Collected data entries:
BEGIN
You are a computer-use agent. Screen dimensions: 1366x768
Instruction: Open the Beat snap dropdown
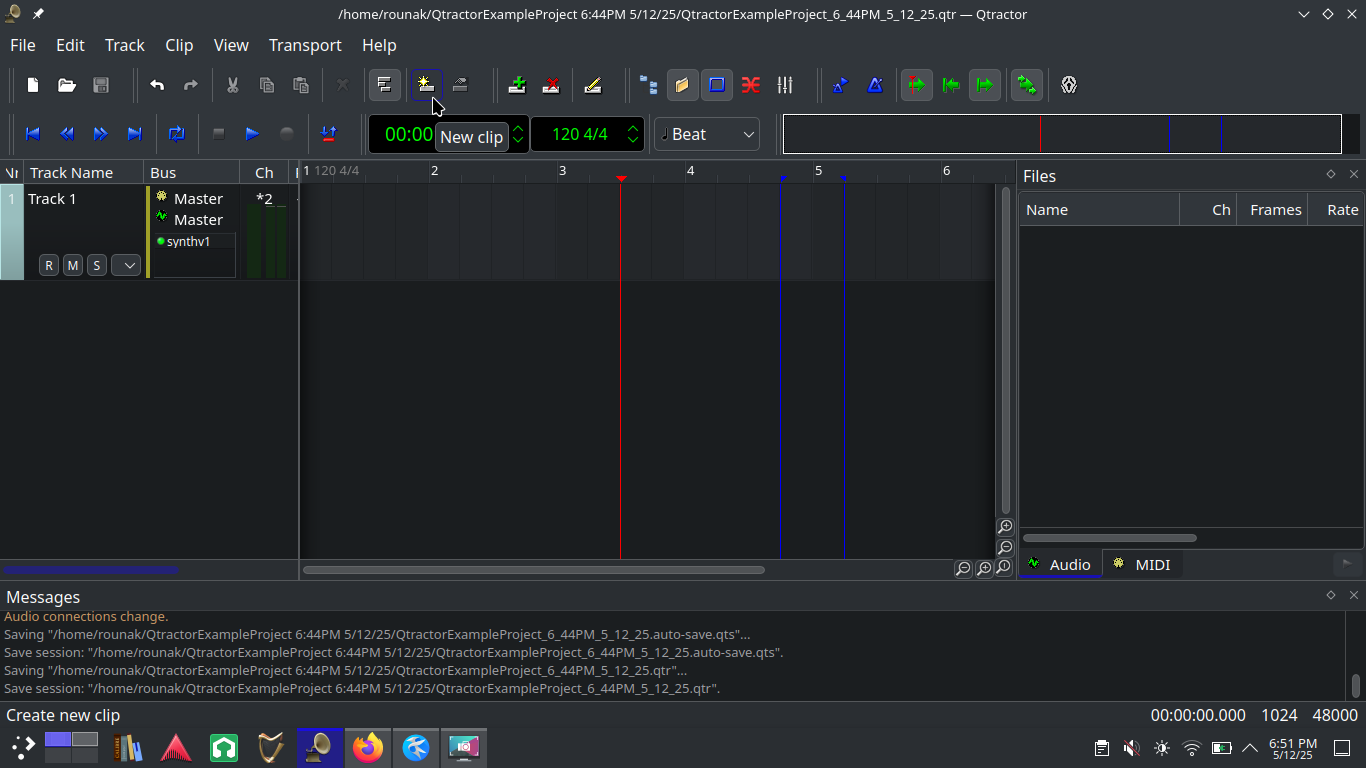pos(707,134)
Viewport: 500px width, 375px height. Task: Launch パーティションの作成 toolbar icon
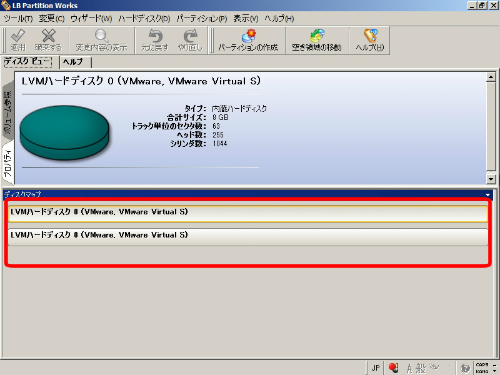249,36
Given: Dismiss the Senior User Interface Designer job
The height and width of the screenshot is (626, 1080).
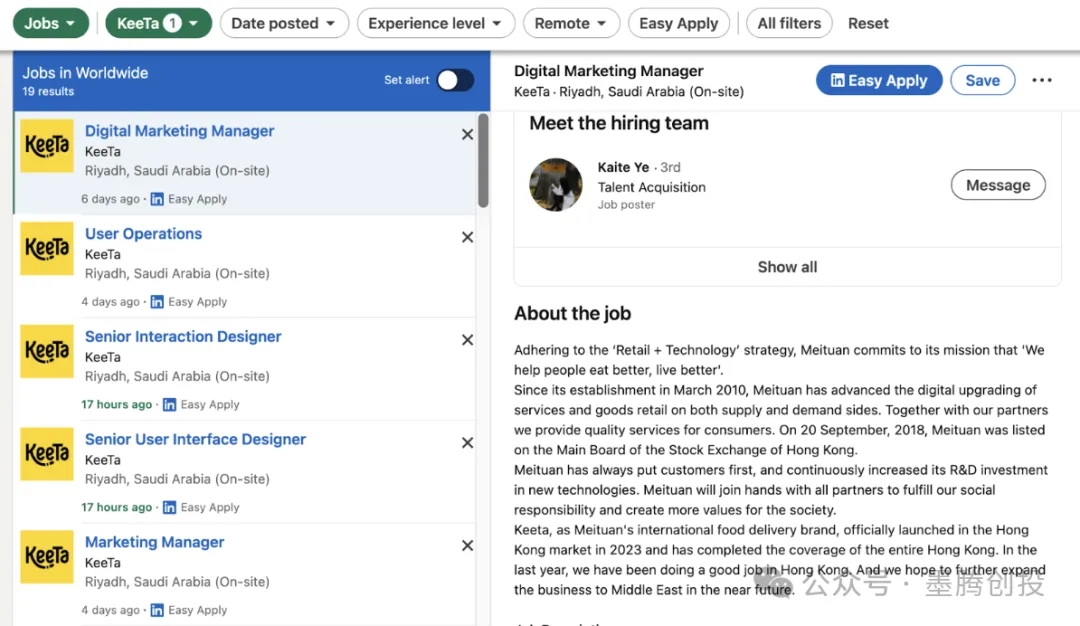Looking at the screenshot, I should point(467,443).
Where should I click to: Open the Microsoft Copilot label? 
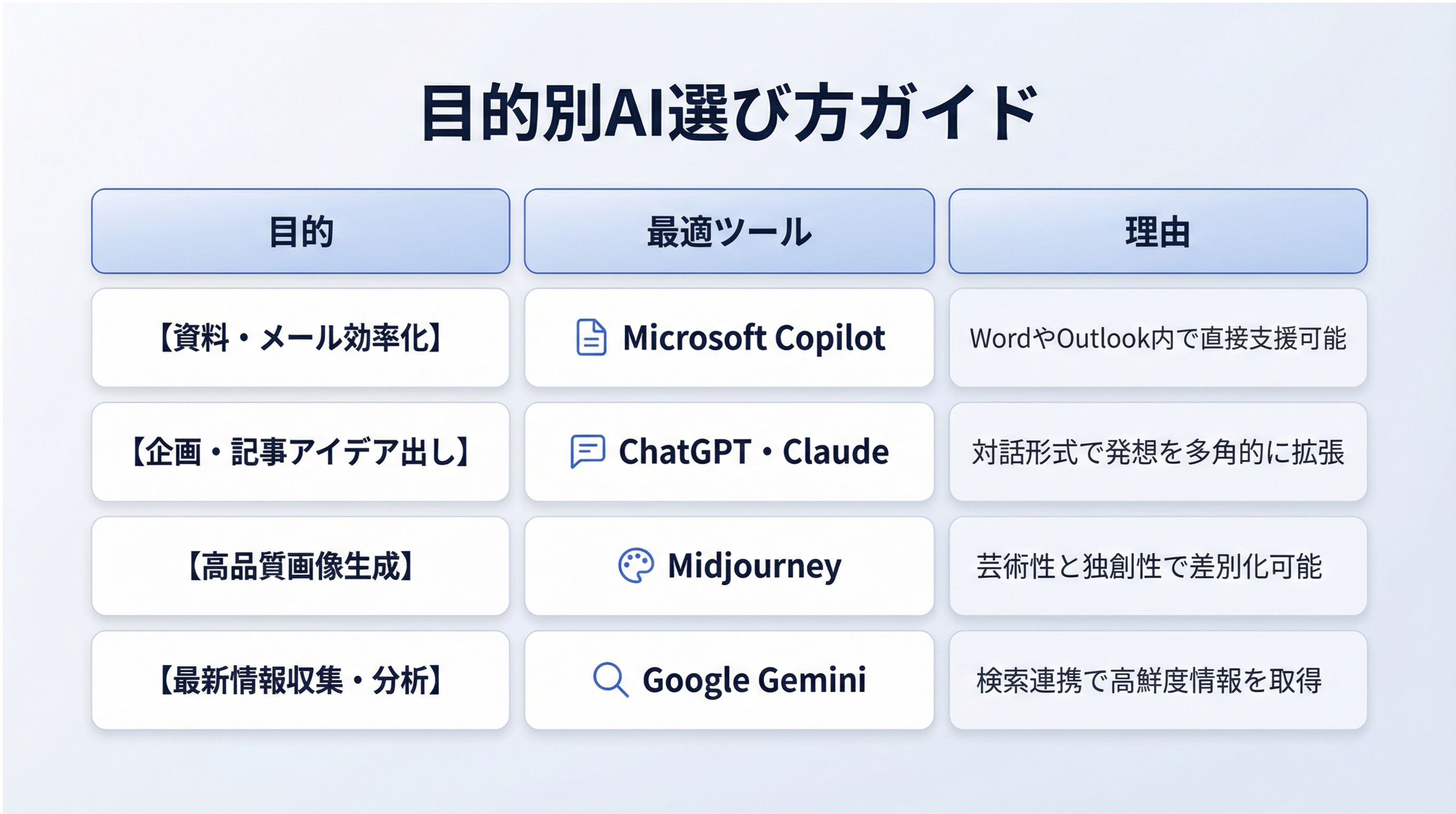753,338
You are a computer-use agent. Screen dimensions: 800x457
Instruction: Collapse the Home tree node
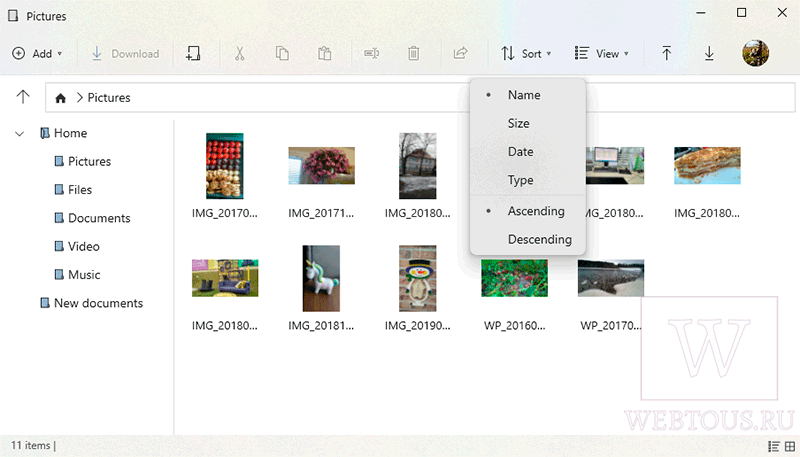tap(19, 134)
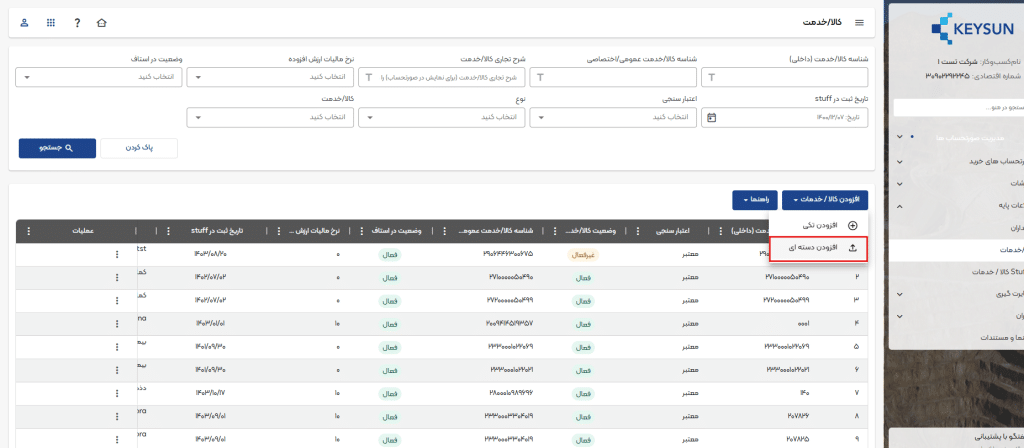Image resolution: width=1024 pixels, height=448 pixels.
Task: Go to home via house icon
Action: click(x=101, y=22)
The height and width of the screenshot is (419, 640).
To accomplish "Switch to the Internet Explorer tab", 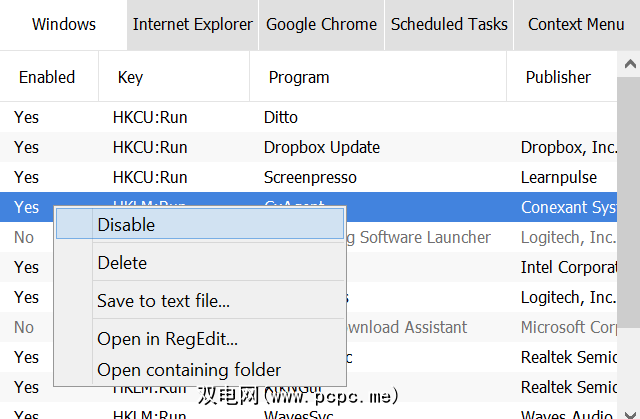I will pyautogui.click(x=192, y=25).
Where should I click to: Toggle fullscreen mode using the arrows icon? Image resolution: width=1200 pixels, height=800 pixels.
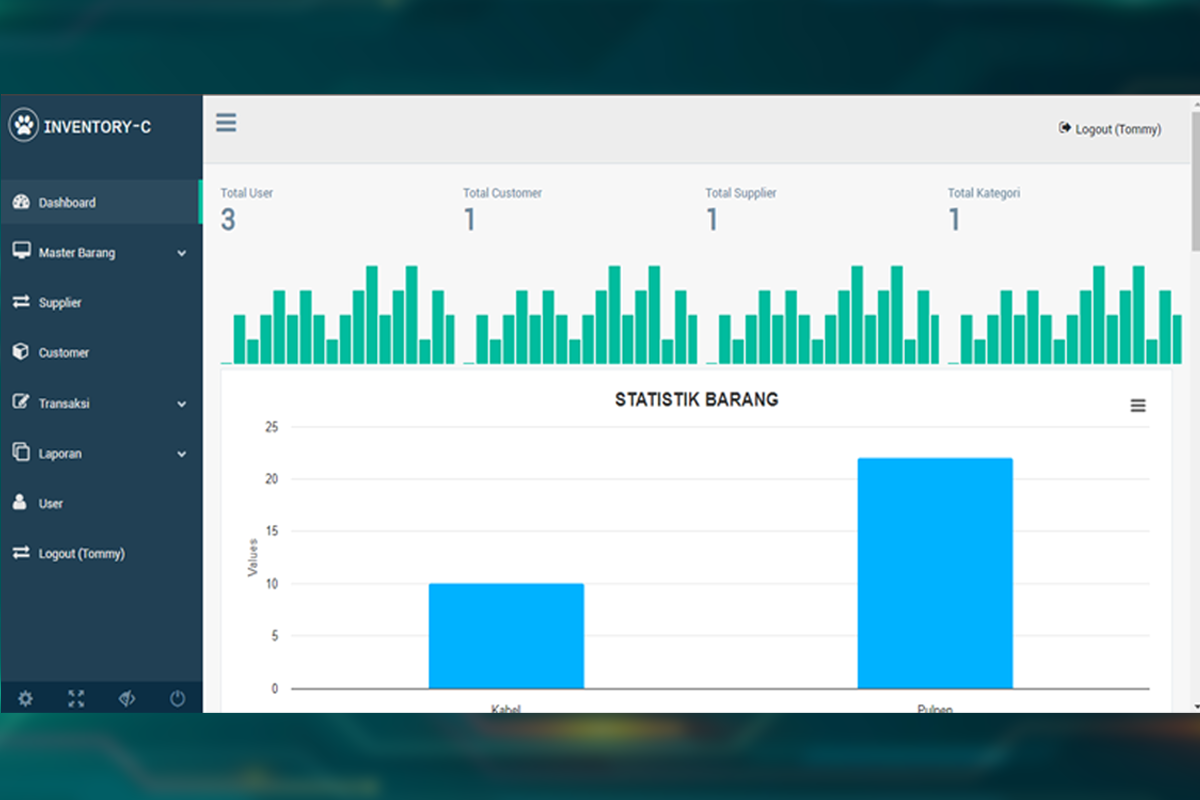pos(76,699)
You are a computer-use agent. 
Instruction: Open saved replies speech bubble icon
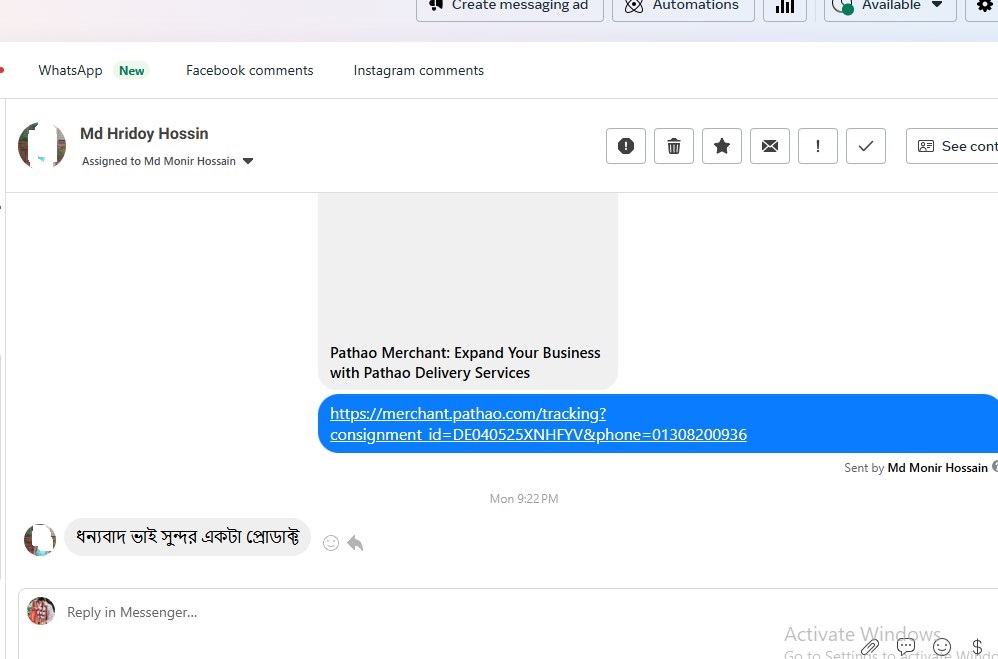point(906,647)
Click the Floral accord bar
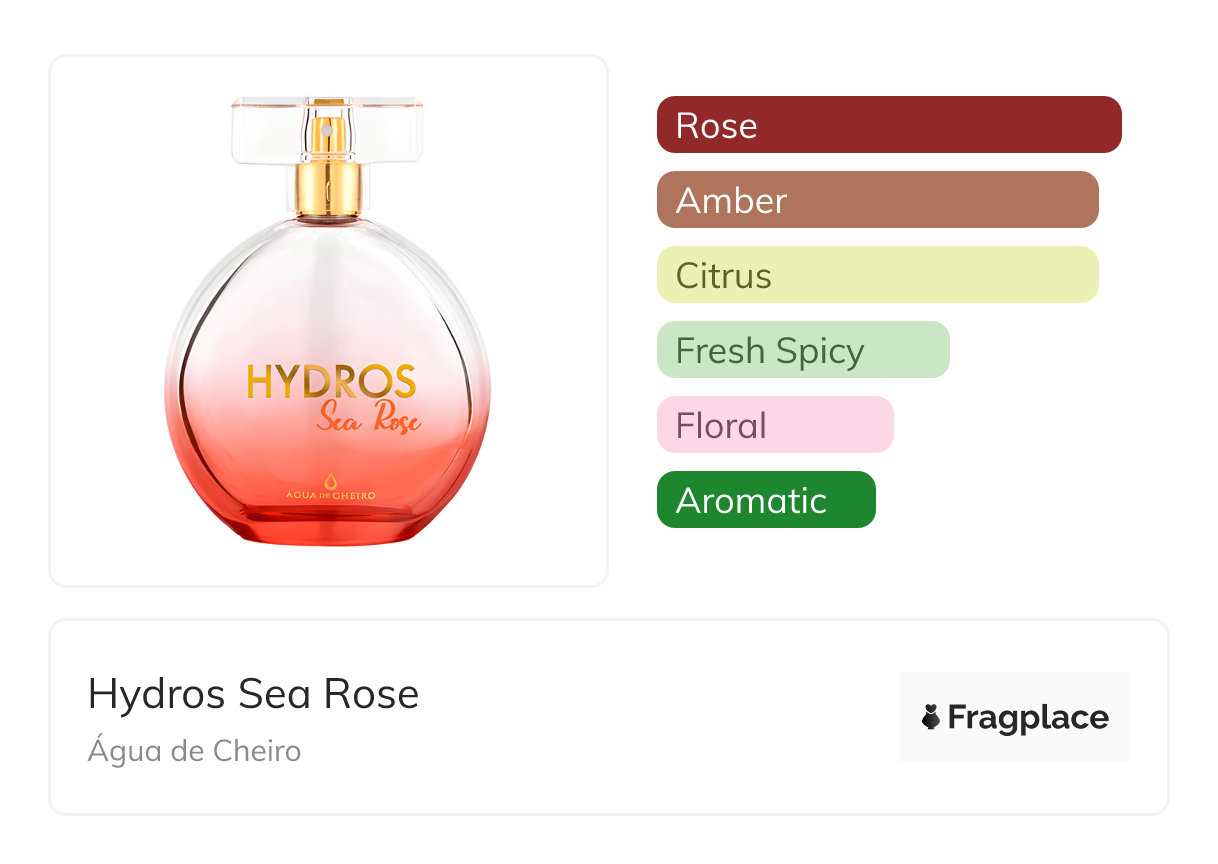The height and width of the screenshot is (864, 1218). [775, 425]
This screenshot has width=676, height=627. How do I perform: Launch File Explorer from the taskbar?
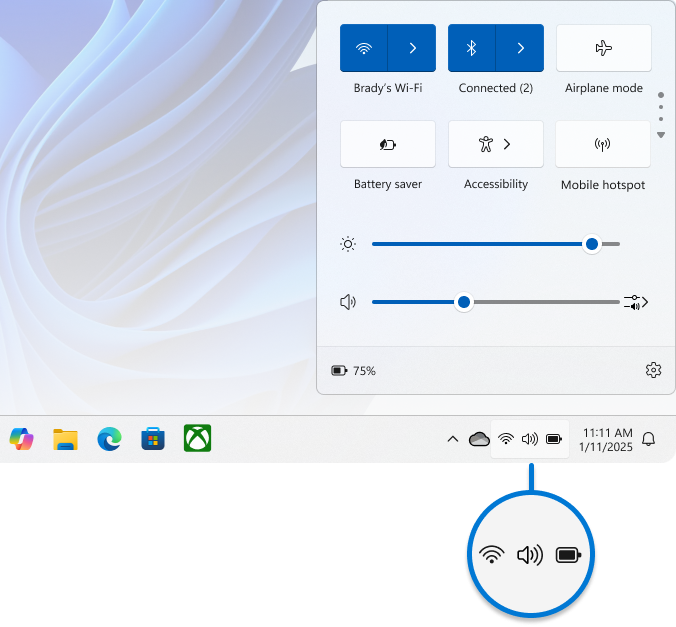(65, 438)
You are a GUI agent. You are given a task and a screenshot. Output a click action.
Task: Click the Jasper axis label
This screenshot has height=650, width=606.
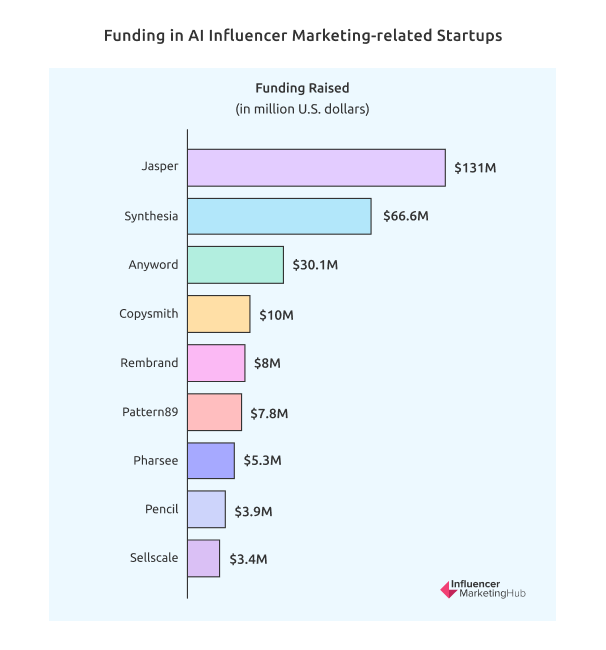tap(160, 166)

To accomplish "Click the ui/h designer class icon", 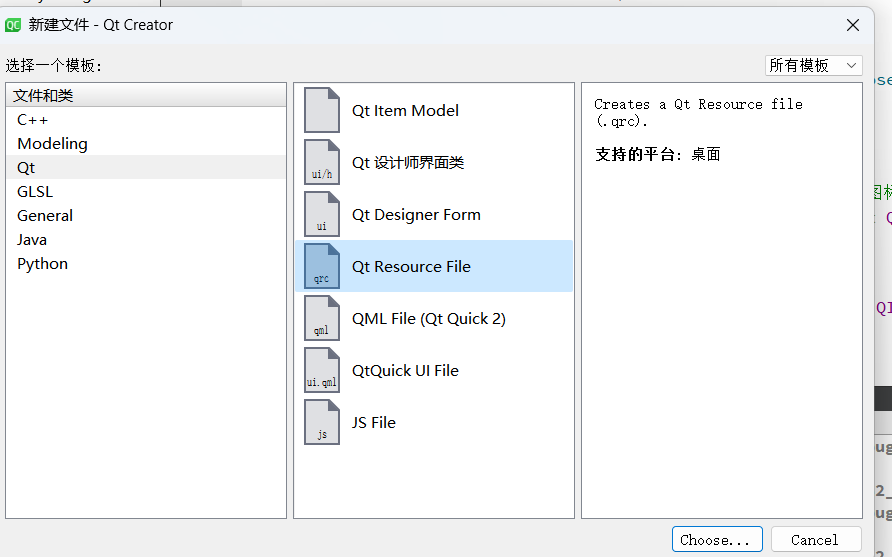I will 321,162.
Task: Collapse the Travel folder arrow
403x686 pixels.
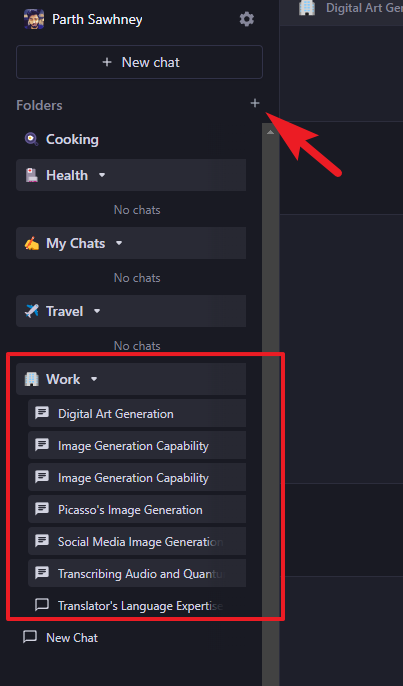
END
### Exercise prompt
Where a line above contains the string "computer", copy that line.

### Task result
You are a computer-use agent. Screen dimensions: 1366x768
You are a computer-use agent. Screen dimensions: 800x457
You are a computer-use agent. 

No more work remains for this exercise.